Now the city is pursuing plans for large-scale improvements, including an indoor playground and a two-sheet ice arena, without first asking residents for permission. The City Council voted June 30 to move forward with financing the community center without a referendum.
The existing community center is about 20 years old. Sometimes divisive plans for an update have come and gone. City leaders say this latest iteration, which has been in the works for about a year, has drawn more community support.
The 3-2 vote last week divided the council along a familiar line, with the majority pushing for amenities to serve the growing suburb and the minority worried about the reaction from residents who could see higher taxes as a result of the costly project.
“I’m concerned about sticker shock,” said Council Member Matt Lehman, one of the dissenting votes.
He noted upcoming tax increases from a recent school referendum, increasing property values and a new Scott County sales tax, and expressed concern about the effect on the average household.
“It’s a lot easier to have that increase … when the people paying the bills have a say in it,” he said.
The council decided at its June 16 meeting to pursue a $27.4 million project, part of which will be an update to the city’s existing community center.
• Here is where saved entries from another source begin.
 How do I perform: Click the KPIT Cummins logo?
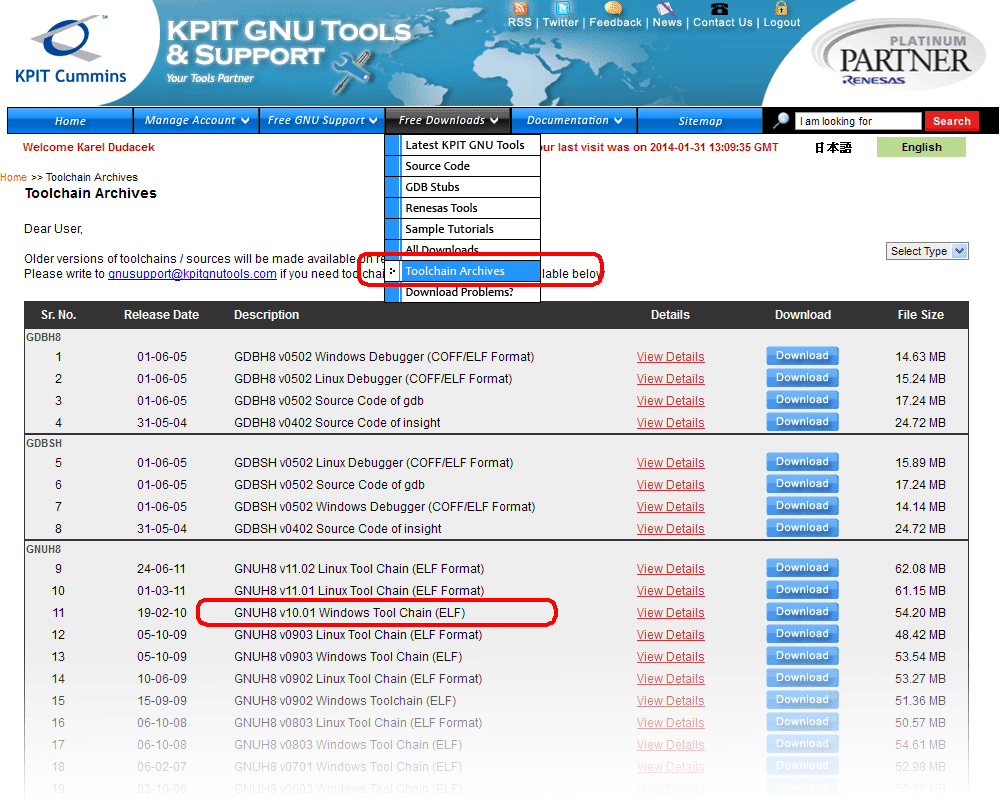71,50
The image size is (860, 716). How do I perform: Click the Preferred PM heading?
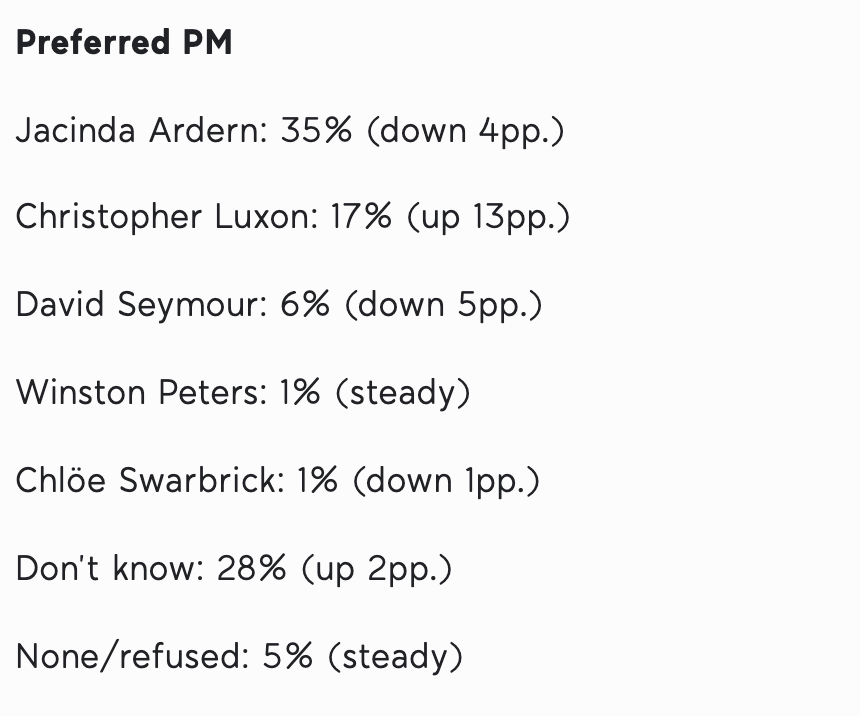[124, 42]
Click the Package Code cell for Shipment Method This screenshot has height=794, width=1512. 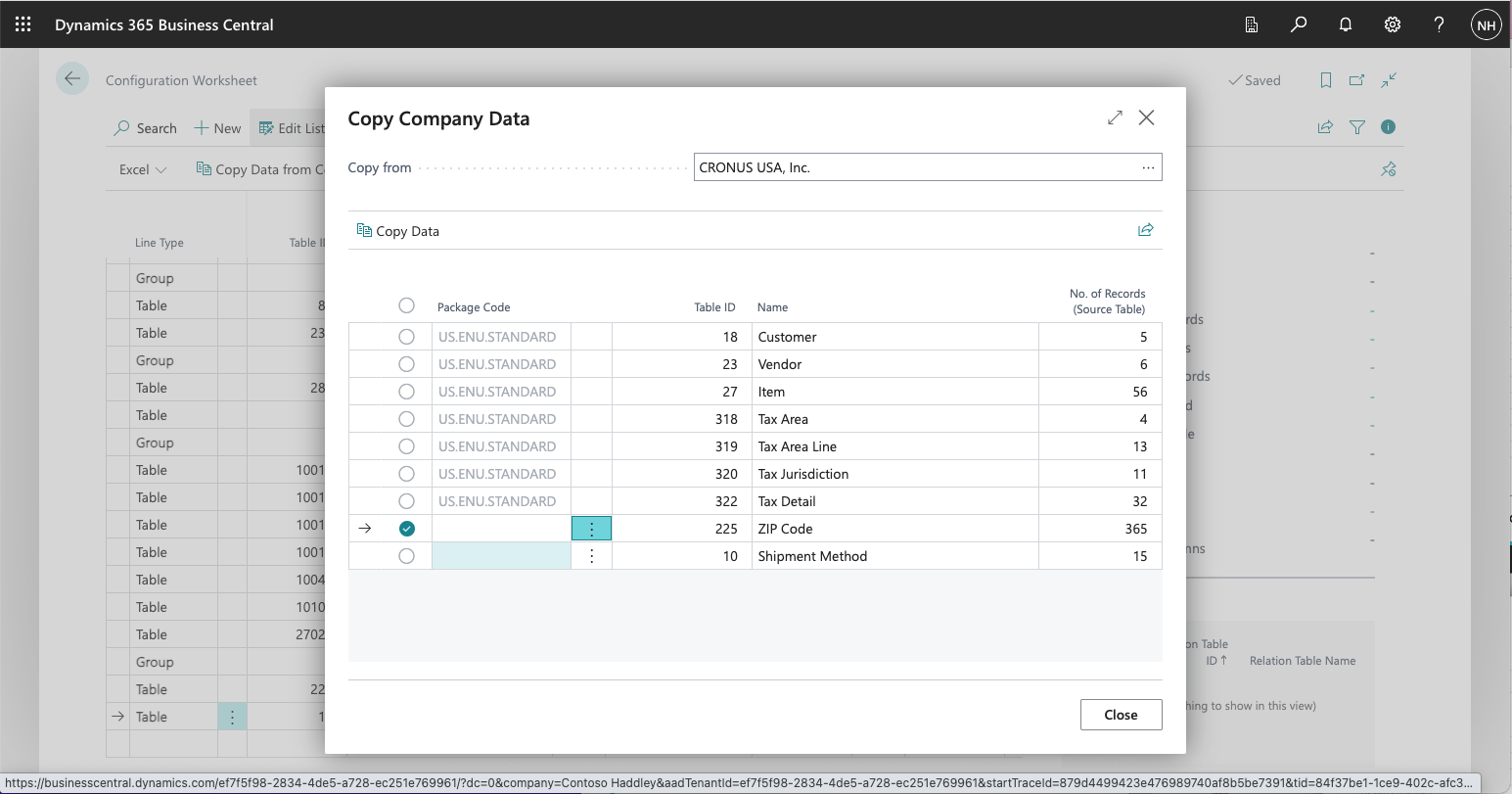(501, 556)
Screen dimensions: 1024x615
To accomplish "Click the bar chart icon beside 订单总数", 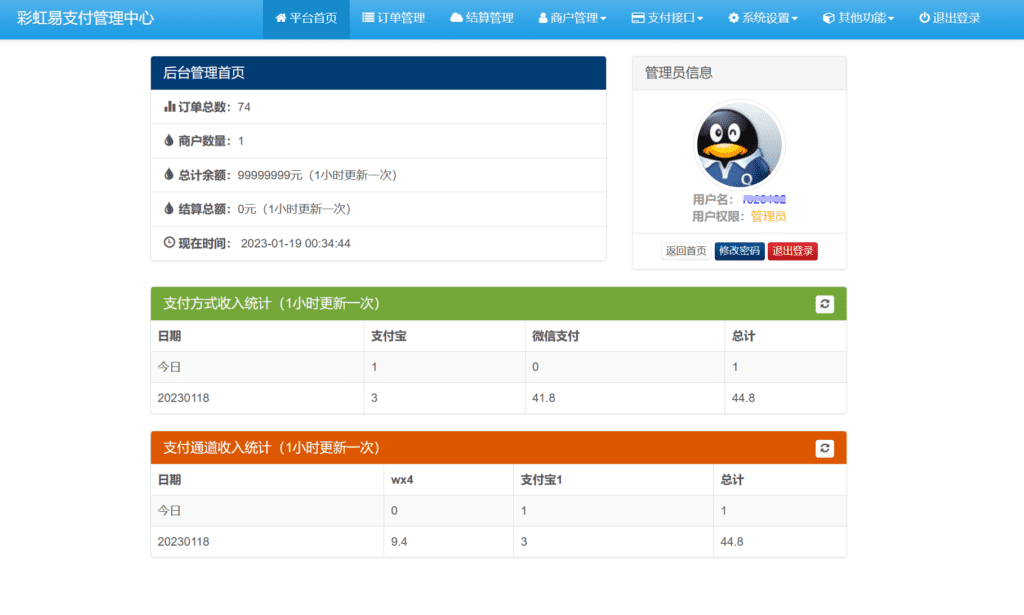I will (x=169, y=107).
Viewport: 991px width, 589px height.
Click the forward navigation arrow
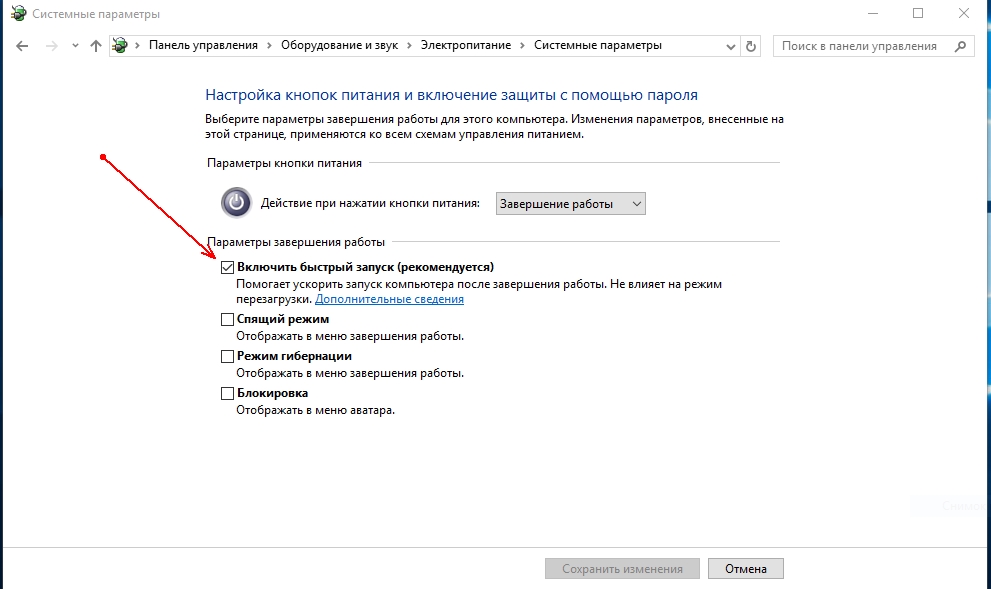click(50, 46)
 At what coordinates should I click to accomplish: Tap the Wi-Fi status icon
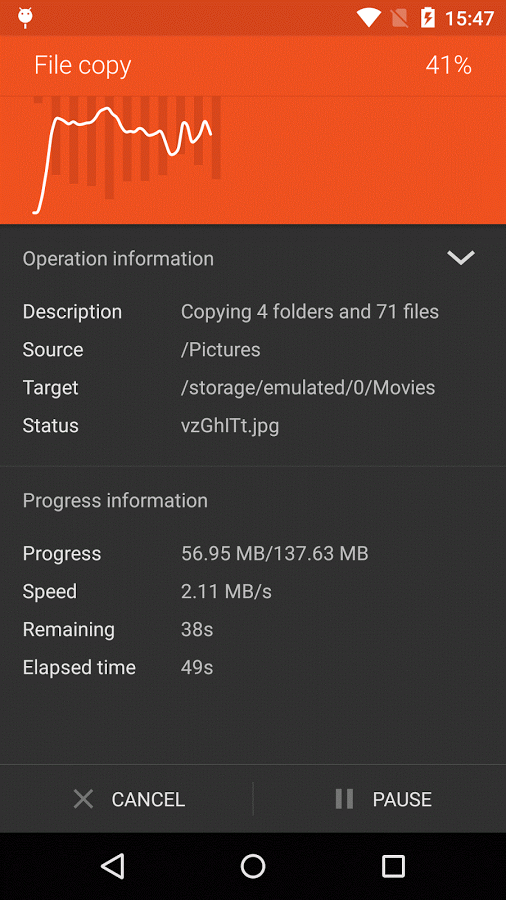[x=368, y=18]

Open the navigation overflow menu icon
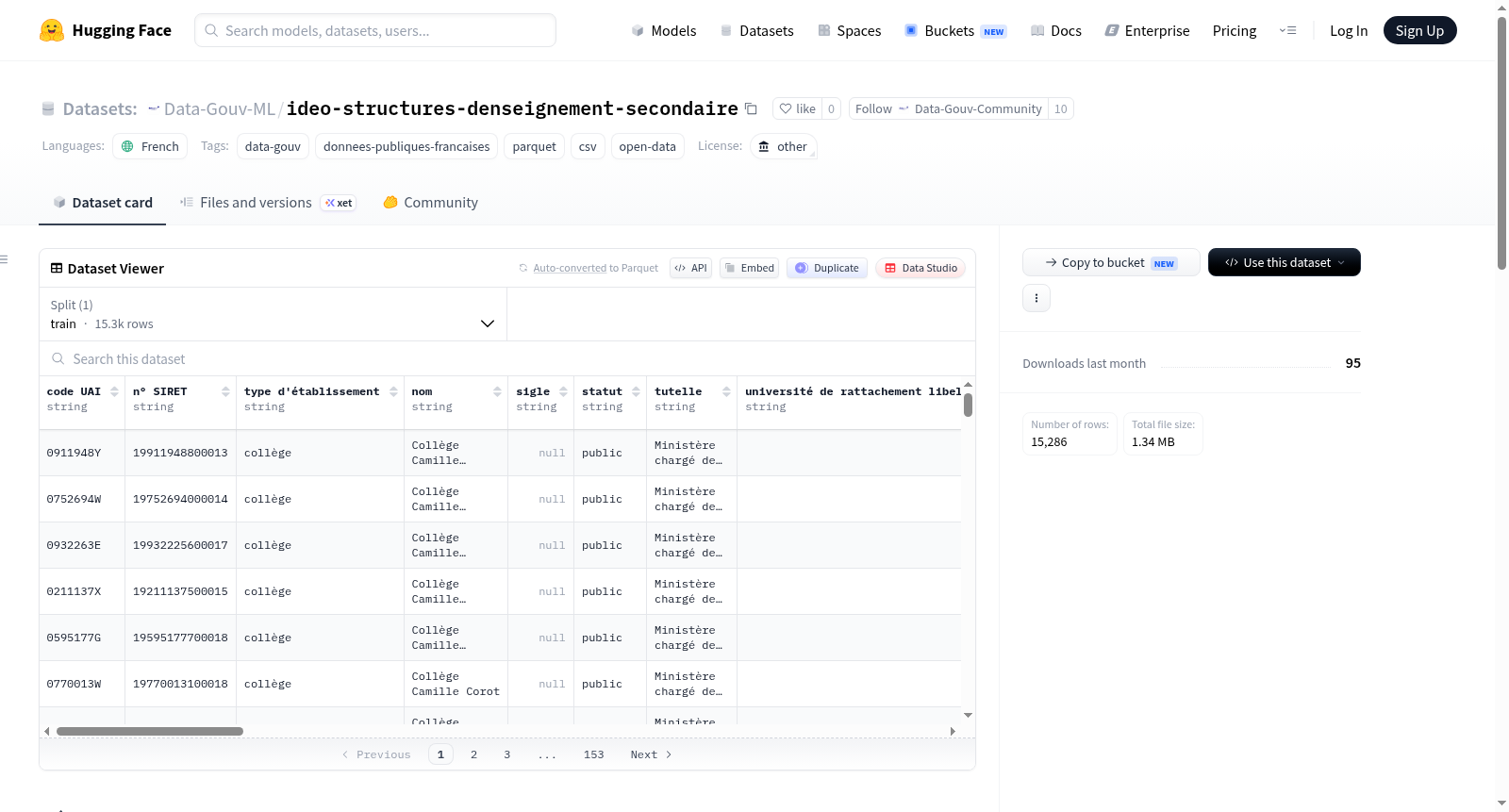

Amenities at the new center, if approved, will include an aquatic facility, an expanded fitness center, an indoor playground, a senior center and child care. Another building will house a two-sheet ice arena. These changes are expected to nearly double community center membership. They’ll also spur higher rates, expanded hours and more staffing.
According to the city’s website, the tax abatement bonds under consideration to finance the upgrades would allow the city to use future taxes from a special levy to pay off the project — no voter approval necessary.
Council Member Kathi Mocol said the community center update is an opportunity to give back to residents who’ve lately seen a lot of growth.
Though there won’t be a referendum, residents will have opportunities to give public input at meetings before a final decision is made.
“We’ve talked about this … for 20 years and it’s time, I think, to move on,” Council Member Jay Whiting said. “Let’s get it done.”